(Text shown Opens)

In the end, Wolverine loses his adamantium claws (tough to watch), regrows his skeletal ones (which never seemed as cool), and wins the day (big surprise). The experience has somehow helped him purge his guilt over killing Jean. He’s also started a relationship with Mariko, now a CEO, but leaves Japan anyway, with Yukio, in a kind of “Casablanca” moment without the resonance. “I’m a soldier,” he says, “and I’ve been hiding too long.” He’s Rick, Yukio is Louis, and the private plane they walk into is the Casablanca fog. Not nearly as cool.
As for all the problems I’ve addressed? There are more.
Logan melodrama
If Yashida’s plan was to absorb Logan’s life-force, his longevity, why not do it that first night? Viper implants the bug that messes with his recuperative powers, so why not, at that moment, trap Logan and attempt to do what you did in the final act? Why wait?
And does Logan really live forever? He’s obviously aged. He used to be a baby, then a boy, and now he looks like Hugh Jackman at 44. He probably just ages more slowly than us, but he will die someday. So his life isn’t a life without end. He should know that.
At the same time, I do like how the movie gives lie to Wolverine’s central conceit and complaint, which he says early to Yashida: “Trust me, Bub. You don’t want what I’ve got.” Really? Instant recuperation from any injury? Long life? No, I think I’d like to have that. The problem has never been Logan’s power but what he does with it. He’s relies upon it like a crutch. It’s astonishing the number of ninjas who lay hands on him. They’ve trained for, what, a decade or two, he for centuries, yet they’re actually better fighters than he is. He just recuperates faster. His super power has actually made him weaker.

(Text shown Closes)
(Provided data Opens)

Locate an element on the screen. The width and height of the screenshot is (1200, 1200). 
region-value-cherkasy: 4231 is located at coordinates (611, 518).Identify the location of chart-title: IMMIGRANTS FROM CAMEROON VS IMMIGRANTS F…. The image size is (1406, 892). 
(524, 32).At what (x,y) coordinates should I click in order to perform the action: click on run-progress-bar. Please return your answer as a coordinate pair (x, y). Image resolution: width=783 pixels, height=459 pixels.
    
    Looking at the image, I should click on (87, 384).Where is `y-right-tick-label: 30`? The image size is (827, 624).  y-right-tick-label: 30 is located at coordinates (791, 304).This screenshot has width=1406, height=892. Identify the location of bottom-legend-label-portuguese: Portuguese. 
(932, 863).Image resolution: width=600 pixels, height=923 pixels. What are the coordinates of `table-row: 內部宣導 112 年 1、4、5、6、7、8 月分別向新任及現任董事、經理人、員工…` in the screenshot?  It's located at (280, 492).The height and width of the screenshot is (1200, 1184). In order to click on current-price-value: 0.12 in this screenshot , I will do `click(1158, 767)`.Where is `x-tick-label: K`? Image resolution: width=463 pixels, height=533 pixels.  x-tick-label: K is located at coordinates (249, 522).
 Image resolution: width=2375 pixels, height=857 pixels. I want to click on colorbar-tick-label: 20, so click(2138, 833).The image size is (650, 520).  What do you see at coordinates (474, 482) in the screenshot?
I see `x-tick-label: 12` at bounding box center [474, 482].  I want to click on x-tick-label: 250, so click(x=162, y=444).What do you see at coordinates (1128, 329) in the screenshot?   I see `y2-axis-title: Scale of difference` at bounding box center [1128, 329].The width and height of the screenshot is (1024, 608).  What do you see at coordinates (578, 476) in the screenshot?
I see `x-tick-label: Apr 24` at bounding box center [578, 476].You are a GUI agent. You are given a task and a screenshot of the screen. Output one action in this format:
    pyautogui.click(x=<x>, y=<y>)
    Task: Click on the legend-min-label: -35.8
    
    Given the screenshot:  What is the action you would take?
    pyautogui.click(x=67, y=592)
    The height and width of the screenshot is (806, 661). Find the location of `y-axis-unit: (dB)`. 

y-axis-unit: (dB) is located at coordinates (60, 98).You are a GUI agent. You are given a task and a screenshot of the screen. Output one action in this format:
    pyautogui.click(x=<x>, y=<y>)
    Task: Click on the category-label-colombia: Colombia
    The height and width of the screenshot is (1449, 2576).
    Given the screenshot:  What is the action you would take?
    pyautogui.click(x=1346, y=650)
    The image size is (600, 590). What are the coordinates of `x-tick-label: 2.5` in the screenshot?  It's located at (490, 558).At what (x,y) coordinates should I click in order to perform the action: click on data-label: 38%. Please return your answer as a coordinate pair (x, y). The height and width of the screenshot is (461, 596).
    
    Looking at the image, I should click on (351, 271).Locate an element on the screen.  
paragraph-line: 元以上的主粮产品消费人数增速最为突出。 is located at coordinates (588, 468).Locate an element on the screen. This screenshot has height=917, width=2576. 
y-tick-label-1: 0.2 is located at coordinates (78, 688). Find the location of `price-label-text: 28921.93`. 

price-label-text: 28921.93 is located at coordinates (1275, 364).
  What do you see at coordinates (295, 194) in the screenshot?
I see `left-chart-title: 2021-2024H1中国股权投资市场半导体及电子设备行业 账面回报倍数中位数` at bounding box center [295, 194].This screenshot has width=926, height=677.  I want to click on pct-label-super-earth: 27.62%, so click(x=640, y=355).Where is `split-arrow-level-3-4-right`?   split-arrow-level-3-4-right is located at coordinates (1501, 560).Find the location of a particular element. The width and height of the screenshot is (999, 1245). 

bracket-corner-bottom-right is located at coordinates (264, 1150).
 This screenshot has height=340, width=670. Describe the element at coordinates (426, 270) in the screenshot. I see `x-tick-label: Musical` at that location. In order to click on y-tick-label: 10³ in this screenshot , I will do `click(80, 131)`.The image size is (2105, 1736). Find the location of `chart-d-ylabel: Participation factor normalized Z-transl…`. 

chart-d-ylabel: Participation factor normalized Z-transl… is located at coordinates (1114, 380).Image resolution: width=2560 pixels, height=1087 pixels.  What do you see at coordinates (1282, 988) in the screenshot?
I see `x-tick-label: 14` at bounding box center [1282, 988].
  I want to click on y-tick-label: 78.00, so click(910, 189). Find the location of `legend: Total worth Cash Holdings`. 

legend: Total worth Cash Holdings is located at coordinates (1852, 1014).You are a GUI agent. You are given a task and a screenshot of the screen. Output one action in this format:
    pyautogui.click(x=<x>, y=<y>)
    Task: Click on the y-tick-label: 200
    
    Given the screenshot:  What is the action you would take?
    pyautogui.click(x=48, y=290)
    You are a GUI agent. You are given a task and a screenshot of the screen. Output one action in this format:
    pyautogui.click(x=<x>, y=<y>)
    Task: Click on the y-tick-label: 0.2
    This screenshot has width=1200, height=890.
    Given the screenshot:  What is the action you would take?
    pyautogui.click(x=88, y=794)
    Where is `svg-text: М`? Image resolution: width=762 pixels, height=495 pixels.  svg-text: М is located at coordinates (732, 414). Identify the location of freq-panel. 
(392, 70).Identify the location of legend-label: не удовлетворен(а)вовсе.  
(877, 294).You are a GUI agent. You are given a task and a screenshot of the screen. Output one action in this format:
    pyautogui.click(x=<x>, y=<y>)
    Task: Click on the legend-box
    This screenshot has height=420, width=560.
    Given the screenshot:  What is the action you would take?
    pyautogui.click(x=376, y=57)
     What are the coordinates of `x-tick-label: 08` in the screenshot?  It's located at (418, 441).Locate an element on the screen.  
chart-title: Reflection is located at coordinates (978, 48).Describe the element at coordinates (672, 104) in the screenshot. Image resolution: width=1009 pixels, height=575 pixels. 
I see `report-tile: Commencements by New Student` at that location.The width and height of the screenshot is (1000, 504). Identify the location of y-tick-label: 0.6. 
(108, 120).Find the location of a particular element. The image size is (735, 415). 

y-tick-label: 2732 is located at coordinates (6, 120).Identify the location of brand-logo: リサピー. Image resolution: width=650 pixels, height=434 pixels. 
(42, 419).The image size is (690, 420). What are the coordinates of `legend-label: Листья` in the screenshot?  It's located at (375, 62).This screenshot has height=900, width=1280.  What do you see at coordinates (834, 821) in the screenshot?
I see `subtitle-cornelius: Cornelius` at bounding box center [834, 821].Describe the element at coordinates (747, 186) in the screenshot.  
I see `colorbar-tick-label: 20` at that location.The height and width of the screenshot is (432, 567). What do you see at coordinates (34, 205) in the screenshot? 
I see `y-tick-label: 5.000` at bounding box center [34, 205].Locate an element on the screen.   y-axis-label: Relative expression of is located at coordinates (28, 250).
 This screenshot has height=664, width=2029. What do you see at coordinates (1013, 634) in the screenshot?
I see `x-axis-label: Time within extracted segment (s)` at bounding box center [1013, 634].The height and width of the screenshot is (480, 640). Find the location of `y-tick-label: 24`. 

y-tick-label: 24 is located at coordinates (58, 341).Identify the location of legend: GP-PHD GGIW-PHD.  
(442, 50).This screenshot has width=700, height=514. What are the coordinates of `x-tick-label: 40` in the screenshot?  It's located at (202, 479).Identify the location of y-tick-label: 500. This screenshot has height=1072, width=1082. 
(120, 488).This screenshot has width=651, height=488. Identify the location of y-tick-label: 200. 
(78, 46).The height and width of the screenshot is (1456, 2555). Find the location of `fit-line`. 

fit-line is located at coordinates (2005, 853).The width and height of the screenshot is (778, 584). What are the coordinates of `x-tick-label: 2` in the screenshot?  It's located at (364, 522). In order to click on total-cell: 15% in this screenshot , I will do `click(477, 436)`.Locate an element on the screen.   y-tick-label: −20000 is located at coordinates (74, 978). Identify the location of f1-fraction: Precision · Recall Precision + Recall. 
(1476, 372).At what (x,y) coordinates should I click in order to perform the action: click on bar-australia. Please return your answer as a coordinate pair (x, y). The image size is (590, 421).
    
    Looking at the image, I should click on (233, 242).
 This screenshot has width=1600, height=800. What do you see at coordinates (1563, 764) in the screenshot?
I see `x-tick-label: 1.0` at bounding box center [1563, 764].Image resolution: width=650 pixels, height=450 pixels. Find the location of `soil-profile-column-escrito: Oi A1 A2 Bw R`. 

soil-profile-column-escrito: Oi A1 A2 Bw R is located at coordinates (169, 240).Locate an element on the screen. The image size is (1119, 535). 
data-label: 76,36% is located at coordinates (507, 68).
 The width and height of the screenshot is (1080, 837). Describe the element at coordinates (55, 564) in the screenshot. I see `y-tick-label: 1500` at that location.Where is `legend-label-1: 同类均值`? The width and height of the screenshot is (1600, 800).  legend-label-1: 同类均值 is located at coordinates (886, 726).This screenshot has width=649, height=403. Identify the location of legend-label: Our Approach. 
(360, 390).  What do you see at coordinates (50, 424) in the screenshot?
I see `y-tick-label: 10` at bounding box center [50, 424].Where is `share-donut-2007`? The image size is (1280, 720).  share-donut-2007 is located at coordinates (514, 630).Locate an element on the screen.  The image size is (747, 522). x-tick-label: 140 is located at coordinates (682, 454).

(Provided data Closes)

_Actions to take_.
1 > Please output the part of the Wolverine review from "And does Logan" up to and including "made him weaker.".
2 > Carry the Wolverine review on from the point where it stops.
The records aren't needed for anything here.

_Set of answers_.
1 >
And does Logan really live forever? He’s obviously aged. He used to be a baby, then a boy, and now he looks like Hugh Jackman at 44. He probably just ages more slowly than us, but he will die someday. So his life isn’t a life without end. He should know that.
At the same time, I do like how the movie gives lie to Wolverine’s central conceit and complaint, which he says early to Yashida: “Trust me, Bub. You don’t want what I’ve got.” Really? Instant recuperation from any injury? Long life? No, I think I’d like to have that. The problem has never been Logan’s power but what he does with it. He’s relies upon it like a crutch. It’s astonishing the number of ninjas who lay hands on him. They’ve trained for, what, a decade or two, he for centuries, yet they’re actually better fighters than he is. He just recuperates faster. His super power has actually made him weaker.

2 >
And can he learn a second language? Alive nearly two centuries and he can’t speak a lick of Japanese.
And what’s Canadian about him? He seems wholly, gruffly American. Because he is. He’s Ben Grimm recast.
And why just dream of Jean? What happened to the girl from the ’70s? Already forgotten? And was there no girl from the ’50s? The ’20s? The Gay ’90s? The 1860s? No, he keeps dreaming of Jean, who, like Jamie King in the godawful “Spirit” movie, and Jessica Lange in “All That Jazz,” represents death. Apparently death is always a beautiful woman. At least for men with limited imaginations.
X-Men melodrama
But somehow the movie still works. Not sure who to credit. Screenwriter Scott Frank has a tendency to work on movies that are better and smarter than they should be: “Get Shorty,” “Out of Sight,” “Minority Report” and “Marley & Me,” among others. Screenwriter Mark Bomback is associated with more loutish films (“Live Free or Die Hard,” the “Total Recall” reboot, the “Race to Witch Mountain” reboot), while director James Mangold has made some not-bad serious films: “Walk the Line,” “3:10 to Yuma,” “Girl, Interrupted.” Jackman is superb as always.
Fanboys will probably be talking up the mid-credit sequence, two years after the events in this movie, when both Magneto (Ian McKellen, with powers) and Professor X (Patrick Stewart, alive again), appear to Logan asking for his help against a new, powerful enemy. Wooooo! Yeah, but not for me. That was cool in “Iron Man” in 2008 but now it’s just a ploy to build toward another “Avengers”-like killing at the box office. It’s sloppy sevenths.
No, the better part of “The Wolverine” is the part the fanboys won’t like—that it’s the least superhero-y of the recent superhero movies. It also feels like some vaguely intelligent people were behind it, and they didn’t mind crediting their audience with some vague intelligence, either. In today’s culture, with today’s summer movies, that’s a welcome change, bub.